### WHAT THIS TASK INVOLVES
Write out the material in full, matching each line exactly.

※ ※ ※

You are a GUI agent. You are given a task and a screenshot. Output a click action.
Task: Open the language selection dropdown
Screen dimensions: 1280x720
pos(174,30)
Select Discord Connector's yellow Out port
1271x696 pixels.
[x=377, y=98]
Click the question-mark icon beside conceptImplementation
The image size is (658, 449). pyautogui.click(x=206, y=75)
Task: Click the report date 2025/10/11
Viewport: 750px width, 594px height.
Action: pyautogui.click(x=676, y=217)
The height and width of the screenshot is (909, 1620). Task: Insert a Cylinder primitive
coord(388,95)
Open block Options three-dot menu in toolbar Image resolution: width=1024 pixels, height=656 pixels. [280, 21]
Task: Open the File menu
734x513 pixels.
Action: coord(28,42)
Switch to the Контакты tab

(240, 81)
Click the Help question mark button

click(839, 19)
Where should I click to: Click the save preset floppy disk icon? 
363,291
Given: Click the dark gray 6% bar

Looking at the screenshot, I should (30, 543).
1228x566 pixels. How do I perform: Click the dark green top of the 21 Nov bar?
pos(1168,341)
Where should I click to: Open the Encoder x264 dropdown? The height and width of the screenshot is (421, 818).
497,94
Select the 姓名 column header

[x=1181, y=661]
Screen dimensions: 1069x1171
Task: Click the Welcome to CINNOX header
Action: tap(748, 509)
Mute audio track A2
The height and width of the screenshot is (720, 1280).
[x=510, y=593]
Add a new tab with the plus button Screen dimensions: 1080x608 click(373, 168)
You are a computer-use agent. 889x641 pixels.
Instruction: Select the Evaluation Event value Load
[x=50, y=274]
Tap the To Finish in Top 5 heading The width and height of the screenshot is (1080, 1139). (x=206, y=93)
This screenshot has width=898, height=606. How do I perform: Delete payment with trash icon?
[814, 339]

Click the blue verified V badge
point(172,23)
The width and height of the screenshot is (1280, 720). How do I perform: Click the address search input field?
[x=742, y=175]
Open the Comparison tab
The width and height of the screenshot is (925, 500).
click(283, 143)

※ ※ ※

### ANSWER FOR THIS EXERCISE
You are a GUI agent. You are given a task and a screenshot. Output a click action.
Task: Open the language selection dropdown
Screen dimensions: 1280x720
pos(174,30)
Select Discord Connector's yellow Out port
1271x696 pixels.
[x=377, y=98]
Click the question-mark icon beside conceptImplementation
The image size is (658, 449). pyautogui.click(x=206, y=75)
Task: Click the report date 2025/10/11
Viewport: 750px width, 594px height.
Action: pyautogui.click(x=676, y=217)
The height and width of the screenshot is (909, 1620). Task: Insert a Cylinder primitive
coord(388,95)
Open block Options three-dot menu in toolbar Image resolution: width=1024 pixels, height=656 pixels. [280, 21]
Task: Open the File menu
734x513 pixels.
Action: coord(28,42)
Switch to the Контакты tab

(240, 81)
Click the Help question mark button

click(839, 19)
Where should I click to: Click the save preset floppy disk icon? 
363,291
Given: Click the dark gray 6% bar

Looking at the screenshot, I should (30, 543).
1228x566 pixels. How do I perform: Click the dark green top of the 21 Nov bar?
pos(1168,341)
Where should I click to: Open the Encoder x264 dropdown? The height and width of the screenshot is (421, 818).
497,94
Select the 姓名 column header

[x=1181, y=661]
Screen dimensions: 1069x1171
Task: Click the Welcome to CINNOX header
Action: tap(748, 509)
Mute audio track A2
The height and width of the screenshot is (720, 1280).
[x=510, y=593]
Add a new tab with the plus button Screen dimensions: 1080x608 click(373, 168)
You are a computer-use agent. 889x641 pixels.
Instruction: Select the Evaluation Event value Load
[x=50, y=274]
Tap the To Finish in Top 5 heading The width and height of the screenshot is (1080, 1139). (x=206, y=93)
This screenshot has width=898, height=606. How do I perform: Delete payment with trash icon?
[814, 339]

Click the blue verified V badge
point(172,23)
The width and height of the screenshot is (1280, 720). How do I perform: Click the address search input field?
[x=742, y=175]
Open the Comparison tab
The width and height of the screenshot is (925, 500).
click(283, 143)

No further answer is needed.